Calculation shows that even a small change between returns of direct and regular plans can make a huge difference in your final corpus in the long run.
Generally, there is a difference of 1-2% between the annualised returns of direct and regular plans of mutual fund schemes. Let's understand this with an example.
In 10 years, a top-performing scheme has given 31.46% annualised returns under its direct plan and 30.21% under its regular plan. The difference between the two is 1.25%.
A monthly SIP of Rs 10,000 in the direct plan of this scheme would have given Rs 83.5 lakh in 10 years. However, the regular plan would have given just around Rs 76.4 lakh in this duration.

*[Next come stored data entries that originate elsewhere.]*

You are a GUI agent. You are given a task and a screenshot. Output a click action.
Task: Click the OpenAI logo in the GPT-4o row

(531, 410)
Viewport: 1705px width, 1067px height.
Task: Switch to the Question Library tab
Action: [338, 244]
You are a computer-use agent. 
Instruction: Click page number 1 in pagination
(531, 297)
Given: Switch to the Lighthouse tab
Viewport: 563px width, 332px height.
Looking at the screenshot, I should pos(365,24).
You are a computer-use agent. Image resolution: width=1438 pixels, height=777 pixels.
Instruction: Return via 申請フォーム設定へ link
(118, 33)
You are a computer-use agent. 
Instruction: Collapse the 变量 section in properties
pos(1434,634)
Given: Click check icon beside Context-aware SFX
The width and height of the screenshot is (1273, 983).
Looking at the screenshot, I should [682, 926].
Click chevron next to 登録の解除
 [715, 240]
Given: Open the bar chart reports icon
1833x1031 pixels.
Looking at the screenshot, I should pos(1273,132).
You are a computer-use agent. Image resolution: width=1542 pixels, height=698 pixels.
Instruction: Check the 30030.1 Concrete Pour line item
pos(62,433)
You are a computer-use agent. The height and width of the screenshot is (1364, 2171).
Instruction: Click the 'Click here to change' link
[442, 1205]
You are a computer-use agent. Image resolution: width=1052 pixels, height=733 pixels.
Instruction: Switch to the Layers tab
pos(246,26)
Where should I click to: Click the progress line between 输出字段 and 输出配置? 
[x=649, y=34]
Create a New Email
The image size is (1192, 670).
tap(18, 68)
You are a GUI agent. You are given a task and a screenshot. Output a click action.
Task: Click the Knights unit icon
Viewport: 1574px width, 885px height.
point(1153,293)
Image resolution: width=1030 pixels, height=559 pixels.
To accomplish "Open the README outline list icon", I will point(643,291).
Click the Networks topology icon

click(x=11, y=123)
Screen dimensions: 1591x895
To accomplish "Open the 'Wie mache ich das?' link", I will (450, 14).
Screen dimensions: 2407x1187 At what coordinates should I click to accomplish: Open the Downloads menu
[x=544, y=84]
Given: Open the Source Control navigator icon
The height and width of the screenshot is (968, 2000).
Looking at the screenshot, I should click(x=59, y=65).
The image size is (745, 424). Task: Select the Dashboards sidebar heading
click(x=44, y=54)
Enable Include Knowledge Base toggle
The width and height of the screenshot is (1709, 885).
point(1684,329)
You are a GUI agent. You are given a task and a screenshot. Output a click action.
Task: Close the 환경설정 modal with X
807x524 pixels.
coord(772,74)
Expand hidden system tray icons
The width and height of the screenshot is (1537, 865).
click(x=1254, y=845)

The difference between direct and regular plan returns grows larger with time.
For example, let's assume this fund gives similar returns for 20 years.
Calculation shows that a monthly SIP of Rs 10,000 at 31.46% annualised returns under the direct plan would give Rs 19.5 crore in 20 years. But the regular plan would give just Rs 15.9 crore.
With higher returns, the direct plan of a fund can help an investor realise his financial goals faster than the regular plan.
However, it is also important to choose the right fund. Going only by the past returns of a fund may lead to losses.
Disclaimer: This story is for informational purposes only. Mutual Fund investments are subject to market risks. Please consult a SEBI-registered advisor before investing.